Perché nessuno al Viminale dice “basta”?

di Danilo De Biasio
30 Luglio 2019

Premessa: per lavoro – sono giornalista – ho spesso avuto a che fare con forze di polizia. Come tutto il genere umano ho incontrato persone perbene e infimi personaggi. Alcuni sono ancora ai piani alti del Viminale, attraversando indenni i cambi di governo. Da quando c’è Salvini al Ministero dell’Interno mi domando come sia possibile che non si sia alzata una voce non di dissenso – da quelle parti è difficile che accada – ma anche di semplice preoccupazione per il ruolo a cui sono costretti uomini e donne in divisa.

Dopo l’epoca positiva delle riforme democratiche, le prassi e le regole si sono sempre più estremizzate, trovando sempre qualcuno che soffiava sul fuoco, tanto poi non va lui in prima linea.

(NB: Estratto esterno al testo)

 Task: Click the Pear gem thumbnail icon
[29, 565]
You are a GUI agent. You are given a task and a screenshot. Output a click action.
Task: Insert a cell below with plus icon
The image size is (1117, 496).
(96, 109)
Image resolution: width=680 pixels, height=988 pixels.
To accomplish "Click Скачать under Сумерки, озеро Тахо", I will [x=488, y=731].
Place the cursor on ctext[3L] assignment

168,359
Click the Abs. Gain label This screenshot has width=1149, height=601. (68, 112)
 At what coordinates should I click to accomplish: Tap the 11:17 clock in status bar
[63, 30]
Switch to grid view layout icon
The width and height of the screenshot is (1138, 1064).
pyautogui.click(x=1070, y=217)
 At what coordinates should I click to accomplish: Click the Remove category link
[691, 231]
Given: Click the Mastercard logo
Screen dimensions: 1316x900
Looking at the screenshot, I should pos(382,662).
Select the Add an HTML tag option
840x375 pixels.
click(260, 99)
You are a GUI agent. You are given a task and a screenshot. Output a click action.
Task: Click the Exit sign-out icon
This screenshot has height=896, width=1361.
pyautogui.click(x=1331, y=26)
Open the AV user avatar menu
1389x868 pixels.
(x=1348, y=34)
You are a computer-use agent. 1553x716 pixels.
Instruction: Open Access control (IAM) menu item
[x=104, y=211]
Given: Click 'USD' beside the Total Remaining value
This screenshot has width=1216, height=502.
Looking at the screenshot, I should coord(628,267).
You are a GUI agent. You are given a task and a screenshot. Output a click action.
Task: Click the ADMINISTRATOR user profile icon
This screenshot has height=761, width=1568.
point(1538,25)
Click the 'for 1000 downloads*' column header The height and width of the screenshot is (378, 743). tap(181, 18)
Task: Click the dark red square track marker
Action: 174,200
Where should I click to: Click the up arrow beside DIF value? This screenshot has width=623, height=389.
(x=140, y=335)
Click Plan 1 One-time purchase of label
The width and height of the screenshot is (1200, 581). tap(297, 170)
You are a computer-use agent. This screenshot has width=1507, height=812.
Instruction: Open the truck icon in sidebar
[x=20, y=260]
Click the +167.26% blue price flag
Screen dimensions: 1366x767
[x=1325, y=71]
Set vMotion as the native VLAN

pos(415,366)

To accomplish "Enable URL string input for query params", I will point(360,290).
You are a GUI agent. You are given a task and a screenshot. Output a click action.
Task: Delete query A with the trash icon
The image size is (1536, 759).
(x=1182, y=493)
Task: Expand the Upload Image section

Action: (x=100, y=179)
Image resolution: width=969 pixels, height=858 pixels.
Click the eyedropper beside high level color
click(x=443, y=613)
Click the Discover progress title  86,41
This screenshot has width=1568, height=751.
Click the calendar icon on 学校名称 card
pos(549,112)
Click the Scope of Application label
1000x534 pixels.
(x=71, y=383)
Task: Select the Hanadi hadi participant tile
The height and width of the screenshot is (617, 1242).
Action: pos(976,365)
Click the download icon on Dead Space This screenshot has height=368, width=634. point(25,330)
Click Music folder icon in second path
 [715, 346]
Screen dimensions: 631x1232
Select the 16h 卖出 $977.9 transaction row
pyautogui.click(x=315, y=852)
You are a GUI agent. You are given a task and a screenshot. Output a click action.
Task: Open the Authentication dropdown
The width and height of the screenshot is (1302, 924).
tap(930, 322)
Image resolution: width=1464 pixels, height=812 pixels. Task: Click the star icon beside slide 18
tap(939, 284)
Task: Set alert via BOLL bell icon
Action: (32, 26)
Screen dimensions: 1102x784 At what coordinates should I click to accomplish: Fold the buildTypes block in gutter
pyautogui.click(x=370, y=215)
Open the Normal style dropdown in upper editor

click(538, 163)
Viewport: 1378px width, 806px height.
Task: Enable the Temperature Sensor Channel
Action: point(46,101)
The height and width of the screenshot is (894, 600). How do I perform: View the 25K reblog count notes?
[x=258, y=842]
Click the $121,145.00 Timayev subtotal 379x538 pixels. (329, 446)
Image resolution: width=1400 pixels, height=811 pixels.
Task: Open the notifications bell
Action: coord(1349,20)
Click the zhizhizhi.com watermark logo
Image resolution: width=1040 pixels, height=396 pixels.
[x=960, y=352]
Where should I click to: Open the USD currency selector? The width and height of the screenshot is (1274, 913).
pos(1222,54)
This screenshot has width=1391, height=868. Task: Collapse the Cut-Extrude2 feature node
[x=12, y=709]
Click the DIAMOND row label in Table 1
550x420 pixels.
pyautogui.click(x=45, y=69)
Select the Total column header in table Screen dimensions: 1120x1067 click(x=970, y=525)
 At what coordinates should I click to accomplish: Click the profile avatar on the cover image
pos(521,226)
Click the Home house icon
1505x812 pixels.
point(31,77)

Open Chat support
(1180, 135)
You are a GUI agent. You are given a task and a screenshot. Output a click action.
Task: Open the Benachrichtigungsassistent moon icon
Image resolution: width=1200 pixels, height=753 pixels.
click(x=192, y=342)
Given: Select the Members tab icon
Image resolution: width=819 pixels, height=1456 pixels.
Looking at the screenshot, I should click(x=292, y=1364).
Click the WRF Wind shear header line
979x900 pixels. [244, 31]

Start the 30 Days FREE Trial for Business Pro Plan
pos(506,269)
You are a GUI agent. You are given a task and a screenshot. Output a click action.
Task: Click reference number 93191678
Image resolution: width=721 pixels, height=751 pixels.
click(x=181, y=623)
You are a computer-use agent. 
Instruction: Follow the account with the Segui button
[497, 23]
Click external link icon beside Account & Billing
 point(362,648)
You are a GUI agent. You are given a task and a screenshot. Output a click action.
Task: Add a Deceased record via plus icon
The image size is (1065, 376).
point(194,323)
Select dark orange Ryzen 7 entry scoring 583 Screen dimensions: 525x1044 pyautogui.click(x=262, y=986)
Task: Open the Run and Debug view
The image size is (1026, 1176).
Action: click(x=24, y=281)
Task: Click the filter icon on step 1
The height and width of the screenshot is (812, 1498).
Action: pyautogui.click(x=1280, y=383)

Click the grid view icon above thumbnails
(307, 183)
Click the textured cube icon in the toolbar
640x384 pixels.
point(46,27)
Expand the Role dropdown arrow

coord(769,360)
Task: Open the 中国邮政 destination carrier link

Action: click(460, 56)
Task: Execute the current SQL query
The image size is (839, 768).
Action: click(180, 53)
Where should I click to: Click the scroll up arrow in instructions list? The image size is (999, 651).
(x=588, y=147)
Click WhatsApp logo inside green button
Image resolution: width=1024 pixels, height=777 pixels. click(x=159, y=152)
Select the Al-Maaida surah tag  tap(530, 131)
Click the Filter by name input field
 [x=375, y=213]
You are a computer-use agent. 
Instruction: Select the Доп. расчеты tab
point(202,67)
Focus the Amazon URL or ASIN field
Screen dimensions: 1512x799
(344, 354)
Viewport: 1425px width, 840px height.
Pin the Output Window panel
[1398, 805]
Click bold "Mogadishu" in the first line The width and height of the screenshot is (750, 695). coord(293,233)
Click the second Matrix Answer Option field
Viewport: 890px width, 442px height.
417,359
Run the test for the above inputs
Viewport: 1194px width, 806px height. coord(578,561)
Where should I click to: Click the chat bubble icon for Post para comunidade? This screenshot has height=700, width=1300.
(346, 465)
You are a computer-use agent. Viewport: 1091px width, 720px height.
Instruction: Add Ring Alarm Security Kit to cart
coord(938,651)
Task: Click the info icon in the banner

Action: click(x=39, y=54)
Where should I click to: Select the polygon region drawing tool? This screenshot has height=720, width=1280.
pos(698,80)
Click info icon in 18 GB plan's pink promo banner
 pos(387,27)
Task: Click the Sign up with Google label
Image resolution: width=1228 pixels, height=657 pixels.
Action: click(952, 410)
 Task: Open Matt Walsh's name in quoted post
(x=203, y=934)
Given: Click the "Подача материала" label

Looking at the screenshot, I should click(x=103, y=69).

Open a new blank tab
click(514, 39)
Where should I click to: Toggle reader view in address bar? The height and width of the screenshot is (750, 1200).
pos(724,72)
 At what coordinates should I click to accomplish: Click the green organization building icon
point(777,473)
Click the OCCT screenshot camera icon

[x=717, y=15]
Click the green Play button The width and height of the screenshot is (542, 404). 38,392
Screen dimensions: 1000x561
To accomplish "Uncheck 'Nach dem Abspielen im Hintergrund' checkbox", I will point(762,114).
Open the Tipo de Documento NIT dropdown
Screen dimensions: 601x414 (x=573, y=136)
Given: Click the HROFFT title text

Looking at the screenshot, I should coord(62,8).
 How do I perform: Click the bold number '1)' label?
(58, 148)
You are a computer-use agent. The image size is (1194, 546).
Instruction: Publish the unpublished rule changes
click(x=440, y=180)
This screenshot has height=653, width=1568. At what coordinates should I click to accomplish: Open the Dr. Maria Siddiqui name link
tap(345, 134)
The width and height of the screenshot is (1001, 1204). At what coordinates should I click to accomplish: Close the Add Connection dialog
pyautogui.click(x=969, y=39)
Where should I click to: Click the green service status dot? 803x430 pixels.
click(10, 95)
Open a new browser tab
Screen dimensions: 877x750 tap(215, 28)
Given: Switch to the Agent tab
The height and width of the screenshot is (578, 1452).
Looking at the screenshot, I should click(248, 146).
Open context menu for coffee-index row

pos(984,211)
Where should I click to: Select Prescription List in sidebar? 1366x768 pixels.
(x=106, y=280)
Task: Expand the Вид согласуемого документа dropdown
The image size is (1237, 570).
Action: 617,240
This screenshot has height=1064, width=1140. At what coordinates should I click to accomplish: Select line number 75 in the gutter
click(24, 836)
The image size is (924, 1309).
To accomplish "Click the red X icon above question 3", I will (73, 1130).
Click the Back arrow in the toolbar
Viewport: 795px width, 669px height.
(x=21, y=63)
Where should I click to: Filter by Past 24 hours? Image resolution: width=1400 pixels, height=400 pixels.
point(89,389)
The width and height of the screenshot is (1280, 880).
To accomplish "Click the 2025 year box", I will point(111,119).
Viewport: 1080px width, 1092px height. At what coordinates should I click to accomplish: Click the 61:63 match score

Quando sono state sterminate le scorte di Falcone e Borsellino non c’era dubbio: da quella parte c’eravamo tutti noi, la legalità, la lotta al sopruso mafioso e dall’altra parte c’era la disonestà, il privilegio, la corsa all’arricchimento a spese dei più deboli. Ma nell’ombra era già cominciata la Trattativa (in realtà più trattative parallele fra apparati dello Stato e mafie). Allora in pochi coglievamo qualche segnale, quasi increduli non ci arrendevamo all’idea che dirigenti delle forze di polizia di giorno partecipassero ai funerali dei loro agenti uccisi e di notte erano attavolati con chi li aveva uccisi. Poco alla volta il nemico è tornato ad essere chi scendeva in piazza. Si sono portate le pratiche da stadio nei cortei, rinserrandosi sempre di più nella metafora della battaglia, fino all’apoteosi di Genova 2001 dove le pratiche criminali si sono viste in piazza e nel chiuso delle caserme. Da lì non si è tornati indietro, le scuse sussurate da chi ha sostituito Gianni De Gennaro ai massacrati di Genova, sono rimaste un pura testimonianza, mentre il corpo delle forze di polizia – privo di risposte alle proprie richieste – accumulava il veleno dell’estremismo. Fino a queste ore: agenti vestiti da robocop, guanti neri per non avere contatti durante gli sgomberi di povera gente. La cronaca diventa farsa con gli agenti in braghette corte che impediscono al giornalista di filmare il figlio del Ministro dell’Interno sulla moto d’acqua della Polizia. Torno alla domanda iniziale: perché nessun dirigente del Viminale esterna un sussulto di dignità e dice chiaro e tondo che un agente non può portare a spasso il figlio di Salvini? Perché non dice ai suoi agenti che non possono inventarsi leggi e regolamenti a piacimento per bloccare l’informazione? Ma, e questo è il problema dei problemi, perché nessuno al Viminale dice che la politica dello scontro patrocinata dall’alto crea pericoli che dovranno affrontare gli agenti? Perché non dice che se faciliti la detenzione di armi aumenta il rischio che vengano usate contro gli operatori di polizia?